**Problem:** Copy these lines exactly as they appear, from the first line to the last.

:::::

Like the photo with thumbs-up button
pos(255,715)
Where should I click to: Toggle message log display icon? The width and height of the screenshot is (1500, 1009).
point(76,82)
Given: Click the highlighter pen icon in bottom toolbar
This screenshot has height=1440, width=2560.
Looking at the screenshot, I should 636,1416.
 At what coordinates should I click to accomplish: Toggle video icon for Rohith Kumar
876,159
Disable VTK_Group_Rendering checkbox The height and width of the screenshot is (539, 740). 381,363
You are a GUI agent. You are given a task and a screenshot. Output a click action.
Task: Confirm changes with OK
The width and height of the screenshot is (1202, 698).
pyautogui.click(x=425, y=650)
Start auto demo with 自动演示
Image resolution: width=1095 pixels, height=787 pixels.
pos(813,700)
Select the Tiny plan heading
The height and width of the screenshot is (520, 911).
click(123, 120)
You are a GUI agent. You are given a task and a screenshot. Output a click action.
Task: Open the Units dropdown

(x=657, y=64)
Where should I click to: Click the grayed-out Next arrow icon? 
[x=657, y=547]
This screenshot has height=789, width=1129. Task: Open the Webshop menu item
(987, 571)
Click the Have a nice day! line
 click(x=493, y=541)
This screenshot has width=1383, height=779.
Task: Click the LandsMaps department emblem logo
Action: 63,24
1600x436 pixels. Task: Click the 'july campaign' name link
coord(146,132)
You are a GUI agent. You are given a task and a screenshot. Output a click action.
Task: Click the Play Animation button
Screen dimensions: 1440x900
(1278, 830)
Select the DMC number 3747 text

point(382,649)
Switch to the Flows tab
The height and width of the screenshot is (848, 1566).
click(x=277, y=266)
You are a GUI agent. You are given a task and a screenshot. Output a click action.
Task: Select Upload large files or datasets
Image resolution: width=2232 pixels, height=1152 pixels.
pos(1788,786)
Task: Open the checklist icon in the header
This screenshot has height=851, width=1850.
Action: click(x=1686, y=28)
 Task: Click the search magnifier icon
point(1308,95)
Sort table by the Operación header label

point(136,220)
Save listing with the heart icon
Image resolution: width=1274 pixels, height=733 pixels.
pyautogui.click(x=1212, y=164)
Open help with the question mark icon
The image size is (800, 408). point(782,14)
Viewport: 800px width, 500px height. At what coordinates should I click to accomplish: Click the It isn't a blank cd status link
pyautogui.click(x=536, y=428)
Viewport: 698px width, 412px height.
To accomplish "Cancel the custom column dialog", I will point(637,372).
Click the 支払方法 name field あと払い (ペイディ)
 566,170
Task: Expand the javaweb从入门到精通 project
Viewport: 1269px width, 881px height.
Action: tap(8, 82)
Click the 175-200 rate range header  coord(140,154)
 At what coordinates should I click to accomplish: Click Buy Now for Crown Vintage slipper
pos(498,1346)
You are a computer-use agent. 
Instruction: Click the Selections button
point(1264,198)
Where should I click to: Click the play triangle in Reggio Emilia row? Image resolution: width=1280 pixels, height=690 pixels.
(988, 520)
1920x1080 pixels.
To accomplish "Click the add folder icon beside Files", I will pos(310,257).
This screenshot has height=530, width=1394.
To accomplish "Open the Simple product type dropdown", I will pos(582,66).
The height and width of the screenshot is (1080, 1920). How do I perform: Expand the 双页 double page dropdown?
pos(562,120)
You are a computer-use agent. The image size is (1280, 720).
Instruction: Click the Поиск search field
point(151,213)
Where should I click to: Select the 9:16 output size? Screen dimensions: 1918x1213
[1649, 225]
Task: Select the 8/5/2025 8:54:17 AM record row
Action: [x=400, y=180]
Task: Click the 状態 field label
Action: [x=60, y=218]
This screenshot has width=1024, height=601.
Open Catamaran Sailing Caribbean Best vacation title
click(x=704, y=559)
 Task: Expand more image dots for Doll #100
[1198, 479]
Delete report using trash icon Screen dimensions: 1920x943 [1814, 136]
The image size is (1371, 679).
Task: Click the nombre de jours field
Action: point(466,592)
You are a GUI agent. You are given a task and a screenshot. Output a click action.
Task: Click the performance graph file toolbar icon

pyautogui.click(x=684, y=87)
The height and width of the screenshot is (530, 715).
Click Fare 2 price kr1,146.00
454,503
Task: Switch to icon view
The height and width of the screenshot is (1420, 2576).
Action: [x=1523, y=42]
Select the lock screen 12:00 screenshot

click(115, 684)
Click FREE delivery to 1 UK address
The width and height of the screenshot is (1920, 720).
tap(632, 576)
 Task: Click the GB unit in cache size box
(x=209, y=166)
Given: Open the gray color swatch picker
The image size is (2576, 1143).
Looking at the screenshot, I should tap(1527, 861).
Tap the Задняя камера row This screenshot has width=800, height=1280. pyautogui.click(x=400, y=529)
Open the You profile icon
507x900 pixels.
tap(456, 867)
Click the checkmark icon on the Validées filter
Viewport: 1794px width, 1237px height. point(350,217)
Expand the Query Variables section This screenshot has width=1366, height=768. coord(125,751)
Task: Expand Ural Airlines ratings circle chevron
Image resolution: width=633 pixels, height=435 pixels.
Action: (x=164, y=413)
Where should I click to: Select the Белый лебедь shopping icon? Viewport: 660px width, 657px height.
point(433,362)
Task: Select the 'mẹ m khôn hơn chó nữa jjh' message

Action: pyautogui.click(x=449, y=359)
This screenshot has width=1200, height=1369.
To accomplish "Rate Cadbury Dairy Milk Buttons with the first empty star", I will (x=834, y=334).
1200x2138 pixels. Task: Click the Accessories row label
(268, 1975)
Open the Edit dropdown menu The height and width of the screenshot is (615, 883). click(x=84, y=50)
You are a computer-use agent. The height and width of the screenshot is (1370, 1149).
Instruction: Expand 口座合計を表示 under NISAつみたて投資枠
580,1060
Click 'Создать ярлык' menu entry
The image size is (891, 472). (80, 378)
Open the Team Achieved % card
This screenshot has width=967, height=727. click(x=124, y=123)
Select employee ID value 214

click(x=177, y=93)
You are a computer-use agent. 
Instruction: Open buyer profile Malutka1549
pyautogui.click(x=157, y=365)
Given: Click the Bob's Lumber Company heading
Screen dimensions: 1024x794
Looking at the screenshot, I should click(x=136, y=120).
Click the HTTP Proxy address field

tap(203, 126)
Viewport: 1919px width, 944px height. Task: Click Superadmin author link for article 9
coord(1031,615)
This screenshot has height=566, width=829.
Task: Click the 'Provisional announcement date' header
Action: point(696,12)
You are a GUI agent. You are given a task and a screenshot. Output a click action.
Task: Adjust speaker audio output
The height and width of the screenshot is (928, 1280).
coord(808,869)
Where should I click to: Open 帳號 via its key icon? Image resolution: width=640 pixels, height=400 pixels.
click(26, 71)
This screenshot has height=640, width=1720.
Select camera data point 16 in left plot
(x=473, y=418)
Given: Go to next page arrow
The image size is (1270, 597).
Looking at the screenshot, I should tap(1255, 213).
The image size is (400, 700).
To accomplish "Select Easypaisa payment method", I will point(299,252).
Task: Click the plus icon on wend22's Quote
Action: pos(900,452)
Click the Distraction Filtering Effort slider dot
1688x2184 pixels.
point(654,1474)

:::::

**Task response:**
Like the photo with thumbs-up button
pos(255,715)
Where should I click to: Toggle message log display icon? The width and height of the screenshot is (1500, 1009).
point(76,82)
Given: Click the highlighter pen icon in bottom toolbar
This screenshot has height=1440, width=2560.
Looking at the screenshot, I should 636,1416.
 At what coordinates should I click to accomplish: Toggle video icon for Rohith Kumar
876,159
Disable VTK_Group_Rendering checkbox The height and width of the screenshot is (539, 740). 381,363
You are a GUI agent. You are given a task and a screenshot. Output a click action.
Task: Confirm changes with OK
The width and height of the screenshot is (1202, 698).
pyautogui.click(x=425, y=650)
Start auto demo with 自动演示
Image resolution: width=1095 pixels, height=787 pixels.
pos(813,700)
Select the Tiny plan heading
The height and width of the screenshot is (520, 911).
click(123, 120)
You are a GUI agent. You are given a task and a screenshot. Output a click action.
Task: Open the Units dropdown

(x=657, y=64)
Where should I click to: Click the grayed-out Next arrow icon? 
[x=657, y=547]
This screenshot has height=789, width=1129. Task: Open the Webshop menu item
(987, 571)
Click the Have a nice day! line
 click(x=493, y=541)
This screenshot has width=1383, height=779.
Task: Click the LandsMaps department emblem logo
Action: 63,24
1600x436 pixels. Task: Click the 'july campaign' name link
coord(146,132)
You are a GUI agent. You are given a task and a screenshot. Output a click action.
Task: Click the Play Animation button
Screen dimensions: 1440x900
(1278, 830)
Select the DMC number 3747 text

point(382,649)
Switch to the Flows tab
The height and width of the screenshot is (848, 1566).
click(x=277, y=266)
You are a GUI agent. You are given a task and a screenshot. Output a click action.
Task: Select Upload large files or datasets
Image resolution: width=2232 pixels, height=1152 pixels.
pos(1788,786)
Task: Open the checklist icon in the header
This screenshot has height=851, width=1850.
Action: click(x=1686, y=28)
 Task: Click the search magnifier icon
point(1308,95)
Sort table by the Operación header label

point(136,220)
Save listing with the heart icon
Image resolution: width=1274 pixels, height=733 pixels.
pyautogui.click(x=1212, y=164)
Open help with the question mark icon
The image size is (800, 408). point(782,14)
Viewport: 800px width, 500px height. At what coordinates should I click to accomplish: Click the It isn't a blank cd status link
pyautogui.click(x=536, y=428)
Viewport: 698px width, 412px height.
To accomplish "Cancel the custom column dialog", I will point(637,372).
Click the 支払方法 name field あと払い (ペイディ)
 566,170
Task: Expand the javaweb从入门到精通 project
Viewport: 1269px width, 881px height.
Action: tap(8, 82)
Click the 175-200 rate range header  coord(140,154)
 At what coordinates should I click to accomplish: Click Buy Now for Crown Vintage slipper
pos(498,1346)
You are a computer-use agent. 
Instruction: Click the Selections button
point(1264,198)
Where should I click to: Click the play triangle in Reggio Emilia row? Image resolution: width=1280 pixels, height=690 pixels.
(988, 520)
1920x1080 pixels.
To accomplish "Click the add folder icon beside Files", I will pos(310,257).
This screenshot has height=530, width=1394.
To accomplish "Open the Simple product type dropdown", I will pos(582,66).
The height and width of the screenshot is (1080, 1920). How do I perform: Expand the 双页 double page dropdown?
pos(562,120)
You are a computer-use agent. The image size is (1280, 720).
Instruction: Click the Поиск search field
point(151,213)
Where should I click to: Select the 9:16 output size? Screen dimensions: 1918x1213
[1649, 225]
Task: Select the 8/5/2025 8:54:17 AM record row
Action: [x=400, y=180]
Task: Click the 状態 field label
Action: [x=60, y=218]
This screenshot has width=1024, height=601.
Open Catamaran Sailing Caribbean Best vacation title
click(x=704, y=559)
 Task: Expand more image dots for Doll #100
[1198, 479]
Delete report using trash icon Screen dimensions: 1920x943 [1814, 136]
The image size is (1371, 679).
Task: Click the nombre de jours field
Action: point(466,592)
You are a GUI agent. You are given a task and a screenshot. Output a click action.
Task: Click the performance graph file toolbar icon

pyautogui.click(x=684, y=87)
The height and width of the screenshot is (530, 715).
Click Fare 2 price kr1,146.00
454,503
Task: Switch to icon view
The height and width of the screenshot is (1420, 2576).
Action: [x=1523, y=42]
Select the lock screen 12:00 screenshot

click(115, 684)
Click FREE delivery to 1 UK address
The width and height of the screenshot is (1920, 720).
tap(632, 576)
 Task: Click the GB unit in cache size box
(x=209, y=166)
Given: Open the gray color swatch picker
The image size is (2576, 1143).
Looking at the screenshot, I should tap(1527, 861).
Tap the Задняя камера row This screenshot has width=800, height=1280. pyautogui.click(x=400, y=529)
Open the You profile icon
507x900 pixels.
tap(456, 867)
Click the checkmark icon on the Validées filter
Viewport: 1794px width, 1237px height. point(350,217)
Expand the Query Variables section This screenshot has width=1366, height=768. coord(125,751)
Task: Expand Ural Airlines ratings circle chevron
Image resolution: width=633 pixels, height=435 pixels.
Action: (x=164, y=413)
Where should I click to: Select the Белый лебедь shopping icon? Viewport: 660px width, 657px height.
point(433,362)
Task: Select the 'mẹ m khôn hơn chó nữa jjh' message

Action: pyautogui.click(x=449, y=359)
This screenshot has width=1200, height=1369.
To accomplish "Rate Cadbury Dairy Milk Buttons with the first empty star", I will (x=834, y=334).
1200x2138 pixels. Task: Click the Accessories row label
(268, 1975)
Open the Edit dropdown menu The height and width of the screenshot is (615, 883). click(x=84, y=50)
You are a computer-use agent. The height and width of the screenshot is (1370, 1149).
Instruction: Expand 口座合計を表示 under NISAつみたて投資枠
580,1060
Click 'Создать ярлык' menu entry
The image size is (891, 472). (80, 378)
Open the Team Achieved % card
This screenshot has width=967, height=727. click(x=124, y=123)
Select employee ID value 214

click(x=177, y=93)
You are a computer-use agent. 
Instruction: Open buyer profile Malutka1549
pyautogui.click(x=157, y=365)
Given: Click the Bob's Lumber Company heading
Screen dimensions: 1024x794
Looking at the screenshot, I should click(x=136, y=120).
Click the HTTP Proxy address field

tap(203, 126)
Viewport: 1919px width, 944px height. Task: Click Superadmin author link for article 9
coord(1031,615)
This screenshot has height=566, width=829.
Task: Click the 'Provisional announcement date' header
Action: point(696,12)
You are a GUI agent. You are given a task and a screenshot. Output a click action.
Task: Adjust speaker audio output
The height and width of the screenshot is (928, 1280).
coord(808,869)
Where should I click to: Open 帳號 via its key icon? Image resolution: width=640 pixels, height=400 pixels.
click(26, 71)
This screenshot has height=640, width=1720.
Select camera data point 16 in left plot
(x=473, y=418)
Given: Go to next page arrow
The image size is (1270, 597).
Looking at the screenshot, I should tap(1255, 213).
The image size is (400, 700).
To accomplish "Select Easypaisa payment method", I will point(299,252).
Task: Click the plus icon on wend22's Quote
Action: pos(900,452)
Click the Distraction Filtering Effort slider dot
1688x2184 pixels.
point(654,1474)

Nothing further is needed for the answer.